Ny name is Marko Tica. I am music composer & sound designer. I started my music voyage in late 90s. 
Played in a lot of bands, worked as a music promoter, manager and also as live sound engineer.
I've been in production music game for the last 5 years, had some placements here and there. 
I've been visiting this forum a lot in the past but it's just now that I've got some courage to come and introduce myself here and post stuff. I wanted to know something and not come up as a complete newbie :D 

Anyways I love to learn new stuff and meet new people who share similar interests.

Cheers all 
M.


----------



## TomislavEP (Sep 30, 2021)

Hi and welcome! BTW, I'm from Croatia, based in Osijek.


----------



## Marko Tica (Sep 30, 2021)

TomislavEP said:


> Hi and welcome! BTW, I'm from Croatia, based in Osijek.

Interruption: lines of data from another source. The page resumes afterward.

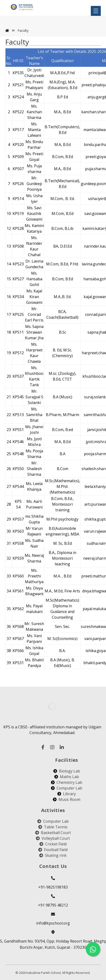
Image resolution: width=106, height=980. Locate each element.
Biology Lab (67, 771)
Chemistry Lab (66, 782)
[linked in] (62, 747)
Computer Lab (66, 788)
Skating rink (53, 855)
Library (66, 794)
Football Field (53, 850)
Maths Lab (66, 776)
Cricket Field (53, 844)
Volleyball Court (53, 838)
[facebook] (43, 747)
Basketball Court (53, 832)
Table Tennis (53, 827)
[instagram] (52, 747)
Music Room (66, 799)
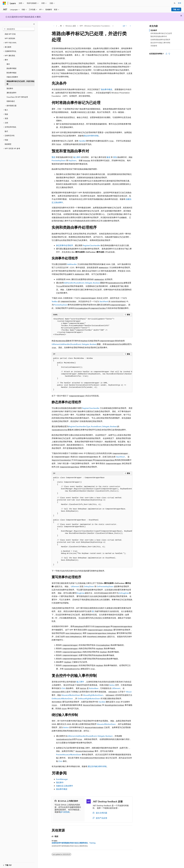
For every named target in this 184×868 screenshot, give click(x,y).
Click (64, 688)
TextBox (54, 301)
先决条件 (154, 30)
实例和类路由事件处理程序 (160, 39)
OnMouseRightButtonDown (89, 698)
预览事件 (60, 782)
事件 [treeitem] (8, 64)
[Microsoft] (4, 3)
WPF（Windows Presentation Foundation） (95, 26)
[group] (92, 374)
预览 (53, 157)
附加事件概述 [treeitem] (11, 72)
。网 (60, 26)
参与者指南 (65, 812)
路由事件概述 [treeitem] (11, 68)
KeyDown (72, 160)
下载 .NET (176, 9)
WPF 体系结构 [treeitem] (10, 38)
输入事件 (77, 157)
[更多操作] (130, 26)
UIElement (75, 586)
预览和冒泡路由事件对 (158, 36)
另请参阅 (154, 45)
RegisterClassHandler (91, 245)
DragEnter (80, 593)
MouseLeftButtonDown (71, 695)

Nice to meet you Tomislav  Always great to meet a neighbor :D


----------



## Dirtgrain (Sep 30, 2021)

Welcome Marko.


----------



## easyrider (Sep 30, 2021)

Welcome mate


----------



## Casiquire (Sep 30, 2021)

I'm from Požega! Welcome to the forums


----------



## ptram (Oct 2, 2021)

Welcome Marko! I’ve been in Mostar a few years ago, and enjoyed the stay, the people and the music scene. Paolo, Italy, Adriatic Sea, six hours navigation from Zadar and nine from Split!


----------



## Marko Tica (Oct 3, 2021)

Sooo nice to e-meet you all :D Looking forward to hanging out here


----------



## hoxclab (Oct 3, 2021)

Wassup Big Baby Marko? What's your favorite dessert?


----------



## Marko Tica (Oct 4, 2021)

hoxclab said:


> Wassup Big Baby Marko? What's your favorite dessert?


Yup, and now this starts to look like any other forum. I guess this is humor? :D
To answer: Nothing much. Ice cream :D 
What's yours?


----------



## zedmaster (Oct 4, 2021)

Hey Booraz! I know you :D


----------



## Marko Tica (Oct 4, 2021)

zedmaster said:


> Hey Booraz! I know you :D


Hey Kevin :D How are ya doing mate?


----------



## doctoremmet (Oct 4, 2021)

Welcome Marko. Nice to meet you.


----------



## Flintpope (Oct 4, 2021)

Hi!


----------



## Marko Tica (Oct 4, 2021)

Flintpope said:


> Hi!


Hi Nick, nice to meet you


----------



## hoxclab (Oct 4, 2021)

Marko Tica said:


> Yup, and now this starts to look like any other forum. I guess this is humor? :D
> To answer: Nothing much. Ice cream :D
> What's yours?


Gooseberry pie!


----------



## jonnybutter (Oct 4, 2021)

Welcome


----------



## Rossy (Oct 4, 2021)

Marko Tica said:


> Hello all,
> 
> Ny name is Marko Tica. I am music composer & sound designer. I started my music voyage in late 90s.
> Played in a lot of bands, worked as a music promoter, manager and also as live sound engineer.
> ...


Welcome to the black hole


----------



## maro (Oct 7, 2021)

Hi Marko. Nice to see you here. I'm from Dubrovnik. Now live in Zagreb. As you can see, this forum is a great resource for composers to learn about music production and discover some new stuff from the industry. Greetings to all members


----------